§ THE TASK
Would you retype all of these records exactly?

*** Opening SUPPLIED MATERIAL ***

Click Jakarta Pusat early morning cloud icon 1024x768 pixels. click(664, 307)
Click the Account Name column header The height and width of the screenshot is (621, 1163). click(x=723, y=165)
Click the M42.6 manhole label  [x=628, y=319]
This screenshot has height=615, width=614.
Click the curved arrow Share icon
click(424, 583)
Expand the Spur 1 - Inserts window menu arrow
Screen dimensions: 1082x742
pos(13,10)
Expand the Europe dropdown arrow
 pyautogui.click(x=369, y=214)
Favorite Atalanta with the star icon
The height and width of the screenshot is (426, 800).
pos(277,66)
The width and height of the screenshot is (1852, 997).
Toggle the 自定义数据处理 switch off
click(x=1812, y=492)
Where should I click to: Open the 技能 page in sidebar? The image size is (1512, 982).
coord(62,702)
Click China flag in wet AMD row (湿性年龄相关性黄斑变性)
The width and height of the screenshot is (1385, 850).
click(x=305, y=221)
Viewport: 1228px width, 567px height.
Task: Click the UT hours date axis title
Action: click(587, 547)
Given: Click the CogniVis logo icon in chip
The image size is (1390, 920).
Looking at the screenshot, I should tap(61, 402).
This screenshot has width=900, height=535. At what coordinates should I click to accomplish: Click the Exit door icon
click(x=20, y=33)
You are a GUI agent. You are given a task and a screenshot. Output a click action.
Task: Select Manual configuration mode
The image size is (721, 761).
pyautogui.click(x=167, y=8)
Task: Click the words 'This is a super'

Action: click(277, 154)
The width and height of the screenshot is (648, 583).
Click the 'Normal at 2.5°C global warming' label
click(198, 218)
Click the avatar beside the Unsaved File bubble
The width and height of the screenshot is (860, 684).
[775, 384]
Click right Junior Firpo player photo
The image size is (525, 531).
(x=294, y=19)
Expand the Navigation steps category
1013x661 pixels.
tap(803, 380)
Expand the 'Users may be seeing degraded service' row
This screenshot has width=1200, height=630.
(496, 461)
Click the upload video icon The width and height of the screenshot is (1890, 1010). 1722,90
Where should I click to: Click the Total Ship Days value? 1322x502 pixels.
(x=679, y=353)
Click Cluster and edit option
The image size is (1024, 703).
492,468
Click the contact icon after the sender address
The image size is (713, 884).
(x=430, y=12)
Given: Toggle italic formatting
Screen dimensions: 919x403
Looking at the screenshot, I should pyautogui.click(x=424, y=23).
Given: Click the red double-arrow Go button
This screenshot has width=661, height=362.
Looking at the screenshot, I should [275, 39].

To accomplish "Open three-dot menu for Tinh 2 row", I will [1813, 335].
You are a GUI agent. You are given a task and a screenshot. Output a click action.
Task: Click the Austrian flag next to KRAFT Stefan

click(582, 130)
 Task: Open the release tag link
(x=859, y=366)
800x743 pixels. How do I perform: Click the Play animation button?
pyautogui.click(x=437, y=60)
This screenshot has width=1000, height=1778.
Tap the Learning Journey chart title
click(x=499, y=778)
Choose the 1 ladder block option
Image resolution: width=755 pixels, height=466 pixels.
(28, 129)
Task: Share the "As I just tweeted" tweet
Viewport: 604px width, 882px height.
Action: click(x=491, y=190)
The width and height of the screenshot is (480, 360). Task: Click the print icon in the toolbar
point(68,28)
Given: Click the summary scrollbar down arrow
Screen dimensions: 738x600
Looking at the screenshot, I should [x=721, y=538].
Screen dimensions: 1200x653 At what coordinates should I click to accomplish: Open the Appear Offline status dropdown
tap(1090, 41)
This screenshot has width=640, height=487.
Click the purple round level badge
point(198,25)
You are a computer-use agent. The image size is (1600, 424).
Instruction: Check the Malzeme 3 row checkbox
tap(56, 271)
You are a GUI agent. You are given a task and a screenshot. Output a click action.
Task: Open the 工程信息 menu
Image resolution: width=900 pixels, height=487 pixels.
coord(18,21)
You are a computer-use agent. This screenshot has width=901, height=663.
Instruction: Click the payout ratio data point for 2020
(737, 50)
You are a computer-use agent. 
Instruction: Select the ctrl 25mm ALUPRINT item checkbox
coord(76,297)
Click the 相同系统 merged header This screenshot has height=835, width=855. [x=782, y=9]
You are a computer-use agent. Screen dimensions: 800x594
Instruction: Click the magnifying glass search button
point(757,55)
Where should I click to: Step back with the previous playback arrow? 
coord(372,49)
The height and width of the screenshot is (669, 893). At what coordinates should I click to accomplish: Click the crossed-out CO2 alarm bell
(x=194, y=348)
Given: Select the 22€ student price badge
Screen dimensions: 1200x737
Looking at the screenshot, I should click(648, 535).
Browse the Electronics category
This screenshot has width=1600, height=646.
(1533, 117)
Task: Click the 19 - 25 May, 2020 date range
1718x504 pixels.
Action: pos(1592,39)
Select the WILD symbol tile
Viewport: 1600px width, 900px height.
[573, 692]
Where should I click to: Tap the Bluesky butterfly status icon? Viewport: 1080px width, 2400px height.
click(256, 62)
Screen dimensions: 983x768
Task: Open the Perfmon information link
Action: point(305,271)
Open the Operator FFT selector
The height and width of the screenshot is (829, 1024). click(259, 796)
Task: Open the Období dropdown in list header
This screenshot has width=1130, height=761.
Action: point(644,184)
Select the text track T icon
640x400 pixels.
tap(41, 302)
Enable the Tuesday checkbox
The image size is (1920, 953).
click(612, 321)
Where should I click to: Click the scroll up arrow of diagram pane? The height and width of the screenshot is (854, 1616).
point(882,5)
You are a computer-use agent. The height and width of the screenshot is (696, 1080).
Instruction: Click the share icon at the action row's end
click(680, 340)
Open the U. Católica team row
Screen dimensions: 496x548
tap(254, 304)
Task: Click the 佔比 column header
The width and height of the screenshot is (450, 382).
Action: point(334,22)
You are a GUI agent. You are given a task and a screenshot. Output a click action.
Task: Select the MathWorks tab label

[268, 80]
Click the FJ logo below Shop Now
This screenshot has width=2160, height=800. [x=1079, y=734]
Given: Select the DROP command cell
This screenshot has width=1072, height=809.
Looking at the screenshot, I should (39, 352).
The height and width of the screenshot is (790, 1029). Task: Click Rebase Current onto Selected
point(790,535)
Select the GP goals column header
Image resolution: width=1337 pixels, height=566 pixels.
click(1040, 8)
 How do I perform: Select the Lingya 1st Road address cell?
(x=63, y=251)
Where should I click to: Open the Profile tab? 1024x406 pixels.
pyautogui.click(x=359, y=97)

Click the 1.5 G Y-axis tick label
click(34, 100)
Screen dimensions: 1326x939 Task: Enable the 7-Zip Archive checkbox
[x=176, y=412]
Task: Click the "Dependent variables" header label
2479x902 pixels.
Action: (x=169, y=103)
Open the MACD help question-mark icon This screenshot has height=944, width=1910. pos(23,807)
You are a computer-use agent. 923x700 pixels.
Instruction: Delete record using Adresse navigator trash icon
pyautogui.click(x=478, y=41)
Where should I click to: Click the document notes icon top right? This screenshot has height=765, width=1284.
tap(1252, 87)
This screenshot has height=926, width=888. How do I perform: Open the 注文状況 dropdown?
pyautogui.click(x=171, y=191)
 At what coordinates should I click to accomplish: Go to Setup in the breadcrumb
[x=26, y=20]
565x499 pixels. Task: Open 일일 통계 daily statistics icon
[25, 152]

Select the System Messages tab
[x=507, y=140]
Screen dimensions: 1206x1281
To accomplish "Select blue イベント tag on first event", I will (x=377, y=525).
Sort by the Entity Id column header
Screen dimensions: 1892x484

*** Closing SUPPLIED MATERIAL ***

§ SOLUTION TO THE PROBLEM
Click Jakarta Pusat early morning cloud icon 1024x768 pixels. click(664, 307)
Click the Account Name column header The height and width of the screenshot is (621, 1163). click(x=723, y=165)
Click the M42.6 manhole label  [x=628, y=319]
This screenshot has height=615, width=614.
Click the curved arrow Share icon
click(424, 583)
Expand the Spur 1 - Inserts window menu arrow
Screen dimensions: 1082x742
pos(13,10)
Expand the Europe dropdown arrow
 pyautogui.click(x=369, y=214)
Favorite Atalanta with the star icon
The height and width of the screenshot is (426, 800).
pos(277,66)
The width and height of the screenshot is (1852, 997).
Toggle the 自定义数据处理 switch off
click(x=1812, y=492)
Where should I click to: Open the 技能 page in sidebar? The image size is (1512, 982).
coord(62,702)
Click China flag in wet AMD row (湿性年龄相关性黄斑变性)
The width and height of the screenshot is (1385, 850).
click(x=305, y=221)
Viewport: 1228px width, 567px height.
Task: Click the UT hours date axis title
Action: click(587, 547)
Given: Click the CogniVis logo icon in chip
The image size is (1390, 920).
Looking at the screenshot, I should tap(61, 402).
This screenshot has width=900, height=535. At what coordinates should I click to accomplish: Click the Exit door icon
click(x=20, y=33)
You are a GUI agent. You are given a task and a screenshot. Output a click action.
Task: Select Manual configuration mode
The image size is (721, 761).
pyautogui.click(x=167, y=8)
Task: Click the words 'This is a super'

Action: click(277, 154)
The width and height of the screenshot is (648, 583).
Click the 'Normal at 2.5°C global warming' label
click(198, 218)
Click the avatar beside the Unsaved File bubble
The width and height of the screenshot is (860, 684).
[775, 384]
Click right Junior Firpo player photo
The image size is (525, 531).
(x=294, y=19)
Expand the Navigation steps category
1013x661 pixels.
tap(803, 380)
Expand the 'Users may be seeing degraded service' row
This screenshot has width=1200, height=630.
(496, 461)
Click the upload video icon The width and height of the screenshot is (1890, 1010). 1722,90
Where should I click to: Click the Total Ship Days value? 1322x502 pixels.
(x=679, y=353)
Click Cluster and edit option
The image size is (1024, 703).
492,468
Click the contact icon after the sender address
The image size is (713, 884).
(x=430, y=12)
Given: Toggle italic formatting
Screen dimensions: 919x403
Looking at the screenshot, I should pyautogui.click(x=424, y=23).
Given: Click the red double-arrow Go button
This screenshot has width=661, height=362.
Looking at the screenshot, I should [275, 39].

To accomplish "Open three-dot menu for Tinh 2 row", I will [1813, 335].
You are a GUI agent. You are given a task and a screenshot. Output a click action.
Task: Click the Austrian flag next to KRAFT Stefan

click(582, 130)
 Task: Open the release tag link
(x=859, y=366)
800x743 pixels. How do I perform: Click the Play animation button?
pyautogui.click(x=437, y=60)
This screenshot has width=1000, height=1778.
Tap the Learning Journey chart title
click(x=499, y=778)
Choose the 1 ladder block option
Image resolution: width=755 pixels, height=466 pixels.
(28, 129)
Task: Share the "As I just tweeted" tweet
Viewport: 604px width, 882px height.
Action: click(x=491, y=190)
The width and height of the screenshot is (480, 360). Task: Click the print icon in the toolbar
point(68,28)
Given: Click the summary scrollbar down arrow
Screen dimensions: 738x600
Looking at the screenshot, I should [x=721, y=538].
Screen dimensions: 1200x653 At what coordinates should I click to accomplish: Open the Appear Offline status dropdown
tap(1090, 41)
This screenshot has width=640, height=487.
Click the purple round level badge
point(198,25)
You are a computer-use agent. The image size is (1600, 424).
Instruction: Check the Malzeme 3 row checkbox
tap(56, 271)
You are a GUI agent. You are given a task and a screenshot. Output a click action.
Task: Open the 工程信息 menu
Image resolution: width=900 pixels, height=487 pixels.
coord(18,21)
You are a computer-use agent. This screenshot has width=901, height=663.
Instruction: Click the payout ratio data point for 2020
(737, 50)
You are a computer-use agent. 
Instruction: Select the ctrl 25mm ALUPRINT item checkbox
coord(76,297)
Click the 相同系统 merged header This screenshot has height=835, width=855. [x=782, y=9]
You are a computer-use agent. Screen dimensions: 800x594
Instruction: Click the magnifying glass search button
point(757,55)
Where should I click to: Step back with the previous playback arrow? 
coord(372,49)
The height and width of the screenshot is (669, 893). At what coordinates should I click to accomplish: Click the crossed-out CO2 alarm bell
(x=194, y=348)
Given: Select the 22€ student price badge
Screen dimensions: 1200x737
Looking at the screenshot, I should click(648, 535).
Browse the Electronics category
This screenshot has width=1600, height=646.
(1533, 117)
Task: Click the 19 - 25 May, 2020 date range
1718x504 pixels.
Action: pos(1592,39)
Select the WILD symbol tile
Viewport: 1600px width, 900px height.
[573, 692]
Where should I click to: Tap the Bluesky butterfly status icon? Viewport: 1080px width, 2400px height.
click(256, 62)
Screen dimensions: 983x768
Task: Open the Perfmon information link
Action: point(305,271)
Open the Operator FFT selector
The height and width of the screenshot is (829, 1024). click(259, 796)
Task: Open the Období dropdown in list header
This screenshot has width=1130, height=761.
Action: point(644,184)
Select the text track T icon
640x400 pixels.
tap(41, 302)
Enable the Tuesday checkbox
The image size is (1920, 953).
click(612, 321)
Where should I click to: Click the scroll up arrow of diagram pane? The height and width of the screenshot is (854, 1616).
point(882,5)
You are a computer-use agent. The height and width of the screenshot is (696, 1080).
Instruction: Click the share icon at the action row's end
click(680, 340)
Open the U. Católica team row
Screen dimensions: 496x548
tap(254, 304)
Task: Click the 佔比 column header
The width and height of the screenshot is (450, 382).
Action: point(334,22)
You are a GUI agent. You are given a task and a screenshot. Output a click action.
Task: Select the MathWorks tab label

[268, 80]
Click the FJ logo below Shop Now
This screenshot has width=2160, height=800. [x=1079, y=734]
Given: Select the DROP command cell
This screenshot has width=1072, height=809.
Looking at the screenshot, I should (39, 352).
The height and width of the screenshot is (790, 1029). Task: Click Rebase Current onto Selected
point(790,535)
Select the GP goals column header
Image resolution: width=1337 pixels, height=566 pixels.
click(1040, 8)
 How do I perform: Select the Lingya 1st Road address cell?
(x=63, y=251)
Where should I click to: Open the Profile tab? 1024x406 pixels.
pyautogui.click(x=359, y=97)

Click the 1.5 G Y-axis tick label
click(34, 100)
Screen dimensions: 1326x939 Task: Enable the 7-Zip Archive checkbox
[x=176, y=412]
Task: Click the "Dependent variables" header label
2479x902 pixels.
Action: (x=169, y=103)
Open the MACD help question-mark icon This screenshot has height=944, width=1910. pos(23,807)
You are a computer-use agent. 923x700 pixels.
Instruction: Delete record using Adresse navigator trash icon
pyautogui.click(x=478, y=41)
Where should I click to: Click the document notes icon top right? This screenshot has height=765, width=1284.
tap(1252, 87)
This screenshot has height=926, width=888. How do I perform: Open the 注文状況 dropdown?
pyautogui.click(x=171, y=191)
 At what coordinates should I click to accomplish: Go to Setup in the breadcrumb
[x=26, y=20]
565x499 pixels. Task: Open 일일 통계 daily statistics icon
[25, 152]

Select the System Messages tab
[x=507, y=140]
Screen dimensions: 1206x1281
To accomplish "Select blue イベント tag on first event", I will (x=377, y=525).
Sort by the Entity Id column header
Screen dimensions: 1892x484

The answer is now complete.